# Clutch Inspection...



## spatz1 (May 19, 2011)

Before i go to the trouble of raising the camper etc....

can anyone tell me if on the 2.8 diesel 5 speed box the clutch wear can be inspected through the small rectangular cut out at the base of the bell housing that appears to be in line with the friction plate and i would expect to be able to inspect it from.... :?:


----------



## steco1958 (Mar 5, 2009)

Is it slipping ?

Usually the only way the clutch is looked at is if the thing slips or fails completely, if you are not experiencing clutch slip, leave well alone

personal opinion, take it for what it is.


----------



## spatz1 (May 19, 2011)

steco1958 said:


> Is it slipping ?
> 
> Usually the only way the clutch is looked at is if the thing slips or fails completely, if you are not experiencing clutch slip, leave well alone
> 
> personal opinion, take it for what it is.

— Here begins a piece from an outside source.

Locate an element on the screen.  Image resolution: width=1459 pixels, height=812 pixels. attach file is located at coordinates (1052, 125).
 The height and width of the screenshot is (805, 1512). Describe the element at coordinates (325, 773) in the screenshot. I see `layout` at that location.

no problems... i just like to do a very thorough inspection at the begining of each season :wink:


----------



## Mrplodd (Mar 4, 2008)

Wouldnt think so !!! The centre of the friction plate is totally covered by the pressure plate and flywheel :roll:


----------



## cabby (May 14, 2005)

damm you beat me to it Mr Plodd. :roll: :roll: 

cabby


----------



## spatz1 (May 19, 2011)

Mrplodd said:


> Wouldnt think so !!! The centre of the friction plate is totally covered by the pressure plate and flywheel :roll:


its not the centre i want to see 

i want to see between the bolt points of the clutch sprung cover and the flywheel as the sprung cover is usually raised between them. A bit of in gear rocking of the vehicle lines things up and the friction plate thickness remaining can be seen if this inspection cut out is what i think it is and is common on cars....


----------



## loddy (Feb 12, 2007)

If it's a dual mass flywheel you wont see anything

Loddy :wink:


----------



## spatz1 (May 19, 2011)

loddy said:


> If it's a dual mass flywheel you wont see anything
> 
> Loddy :wink:


cheers loddy...

i didnt even know what a dual mass fly wheel is and can see how the recessed friction plate will be hidden from view now i know what one is :wink:

seems they were fitted to 2006 on vans and mines a 55 plate so i might as well have a look and see whats on my van as from what i ve gleaned already there can be one or two problems associated with having one fitted :wink:


----------